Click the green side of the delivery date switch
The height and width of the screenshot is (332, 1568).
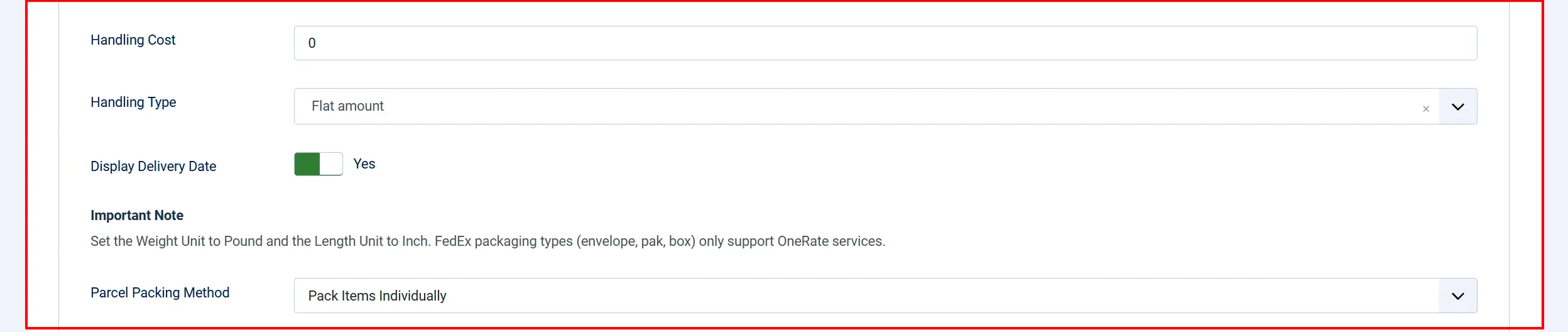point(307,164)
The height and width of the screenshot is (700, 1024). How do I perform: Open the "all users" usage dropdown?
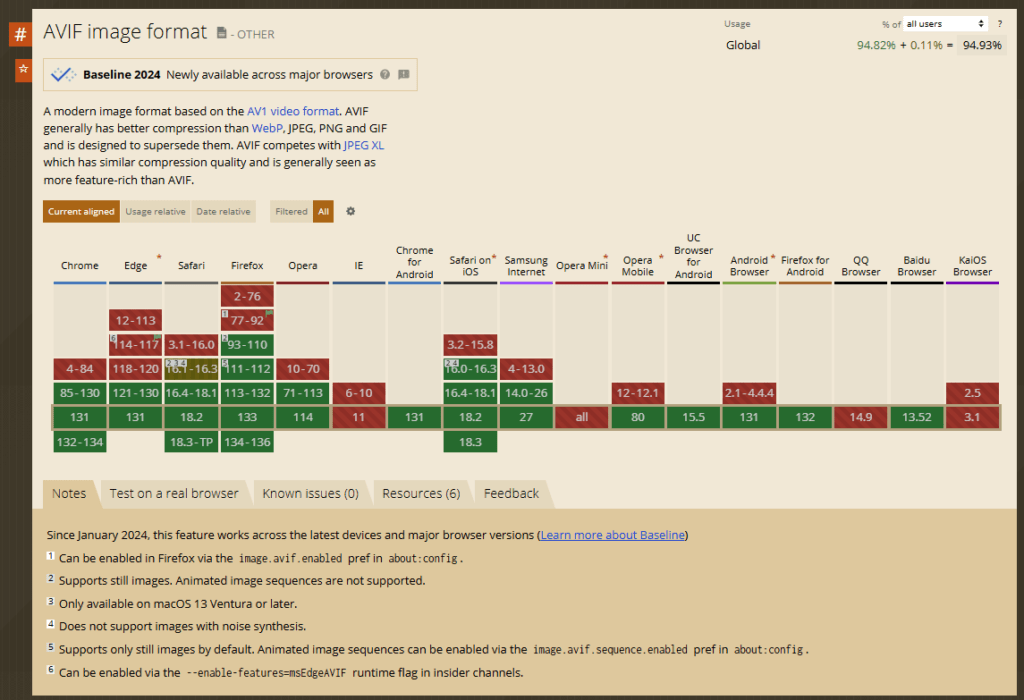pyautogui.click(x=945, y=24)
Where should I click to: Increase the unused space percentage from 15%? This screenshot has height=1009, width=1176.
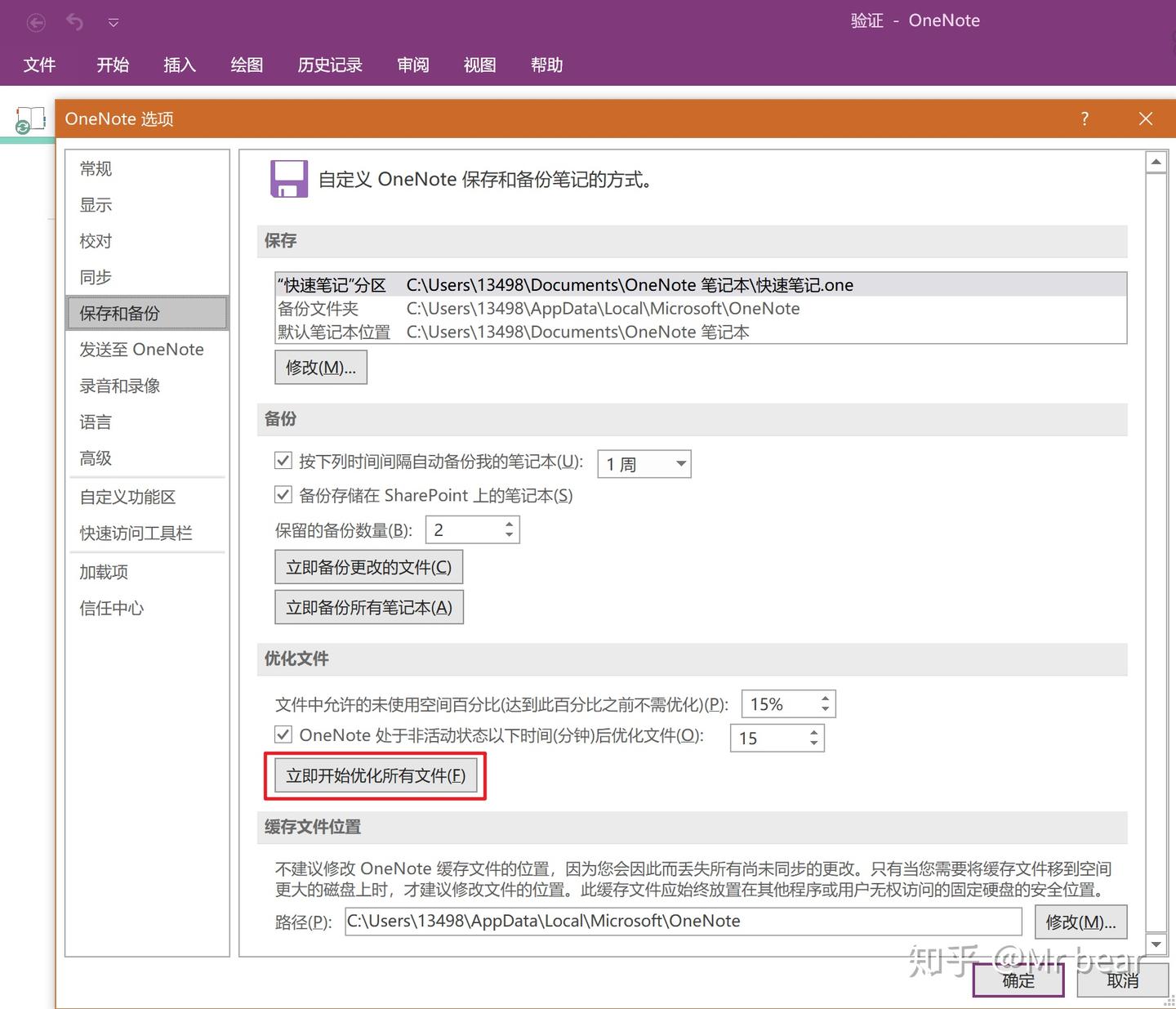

══════════════════════════════

## What you have to do
Be exact. Write out all the entries and omit the pictures.

## Response
Click the green side of the delivery date switch
The height and width of the screenshot is (332, 1568).
point(307,164)
The height and width of the screenshot is (700, 1024). How do I perform: Open the "all users" usage dropdown?
pyautogui.click(x=945, y=24)
Where should I click to: Increase the unused space percentage from 15%? This screenshot has height=1009, width=1176.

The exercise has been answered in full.